Question

# The average age of the mother and her six children is $12years$ which is reduced by $5\text{ }years$ if the age of mother is excluded. How old is the mother?A) $40years$B) $42years$C) $48years$D) $50years$

Hint: Assume any variable for the unknowns in the statement given. So, We will First assume the mother's age. Then use here the formula to find average$\left[ Average=\dfrac{Sum\text{ }of\text{ }quantity}{number\text{ }of\text{ }quantity} \right]$ to calculate total age of seven persons and again average of $6$ persons.

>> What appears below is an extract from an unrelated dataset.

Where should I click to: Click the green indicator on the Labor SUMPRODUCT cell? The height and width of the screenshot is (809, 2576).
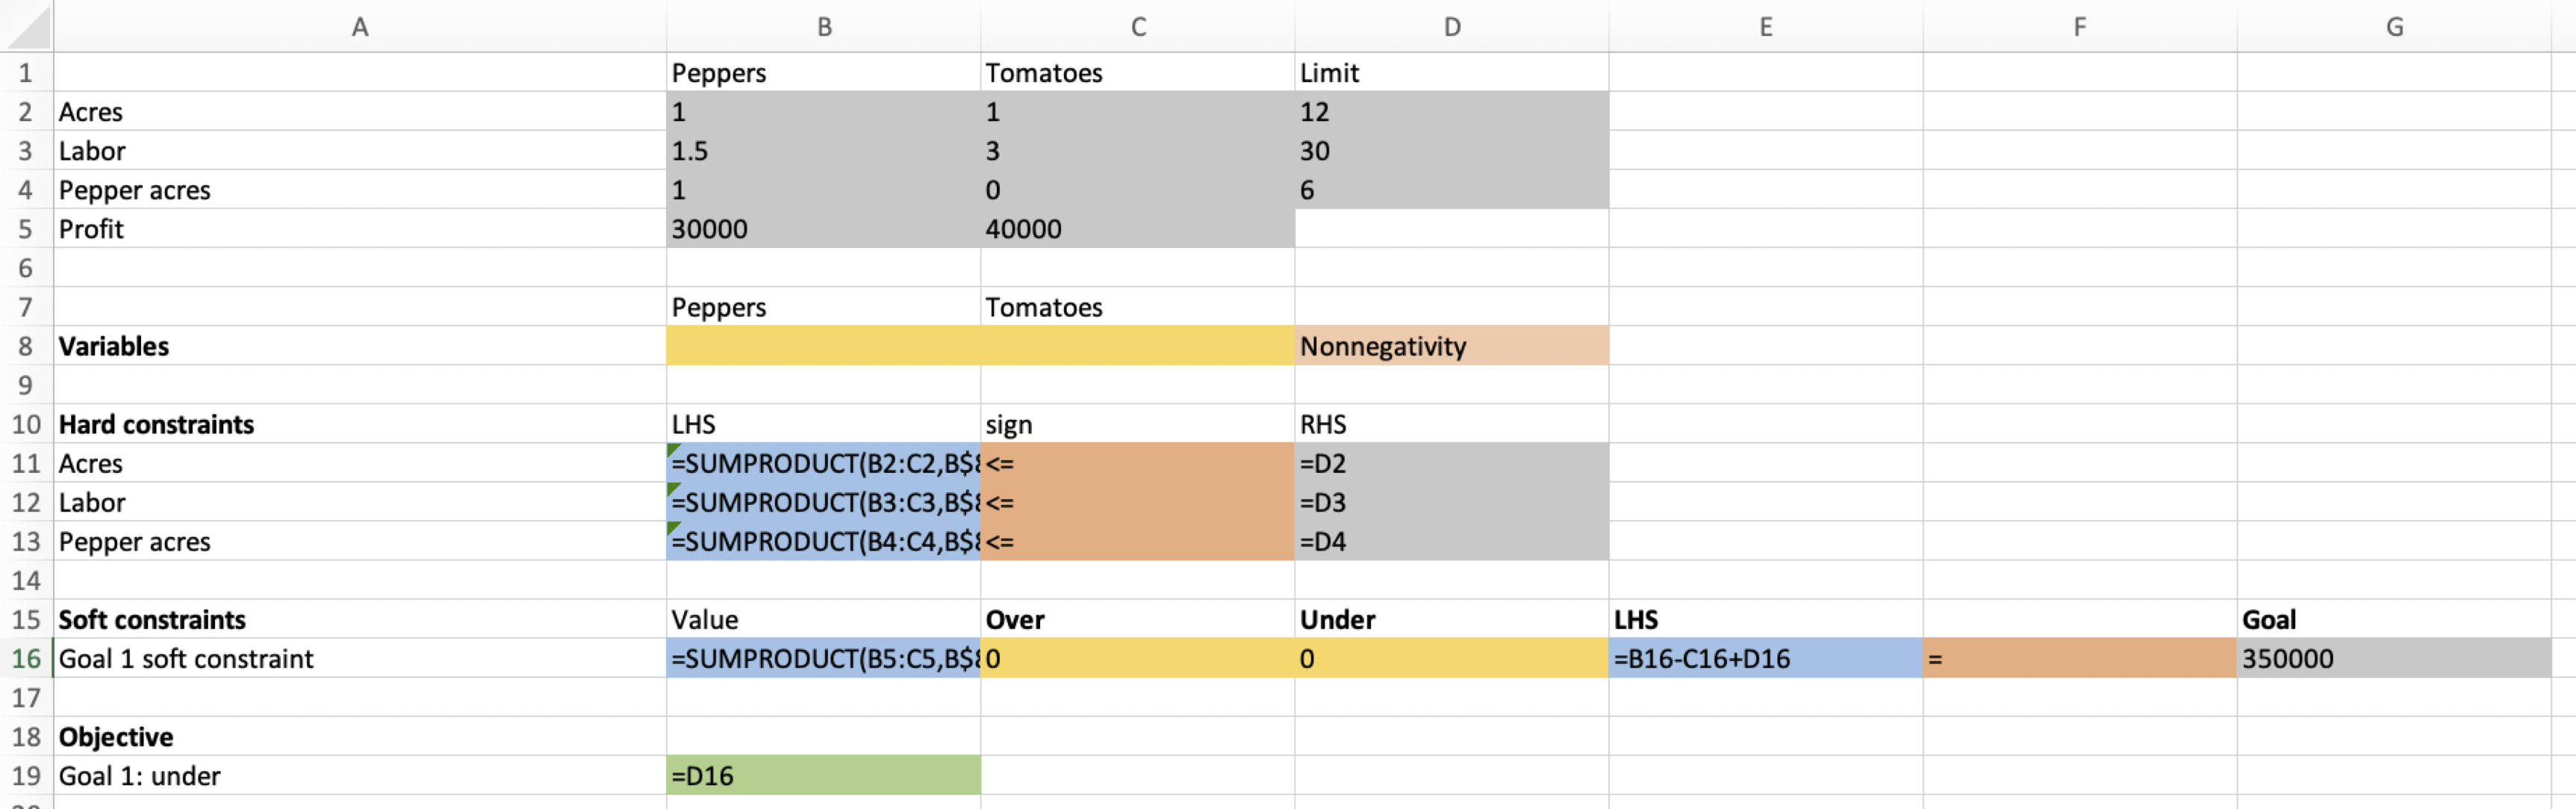click(x=674, y=491)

Complete step-by-step solution:
Given: Average age of a mother and her six children is $12years$, if mother’s age is excluded then the average of ages will reduce by $5\text{ }years$.
Let the age of the mother be $x\text{ }years$.
The average age of a mother and her six children is $12$.
Hence, sum of age of the mother and her six children is $12\times 7=84$
$\left[ Average=\dfrac{Sum\text{ }of\text{ }quantity}{number\text{ }of\text{ }quantity} \right]$ here number of quantity 7 and average is 12.
If we reduce the age of mother then, Sum of age of six children = $84-x$
Now average of age of six children = $\dfrac{84-x}{6}$
Put the values, and simplify -
According to question: \begin{align} &\Rightarrow \,12-5=\dfrac{84-x}{6} \\ & \Rightarrow 7=\dfrac{84-x}{6}\text{ }\!\![\!\!\text{ 6 from denominator goes to the numerator when change from RHS to LHS }\!\!]\!\!\text{ } \\ & \Rightarrow 7\times 6=84-x \\ \end{align}
\begin{align} & \Rightarrow 42=84-x \\ & \therefore x=84-42 \\ & \therefore x=42 \\ \end{align}
Hence, The age of the mother is $42\ \text{years}$
Therefore, from the given multiple choices,

Hence option B is correct.

Note: In these types of problems first assume the unknown quantity, here it is mother’s age. Then use the assumed variable to form an equation and compare it with the assigned value in question and solve. It will give us the required value. Find the mathematical expression from the word statement and find correlation between the unknowns.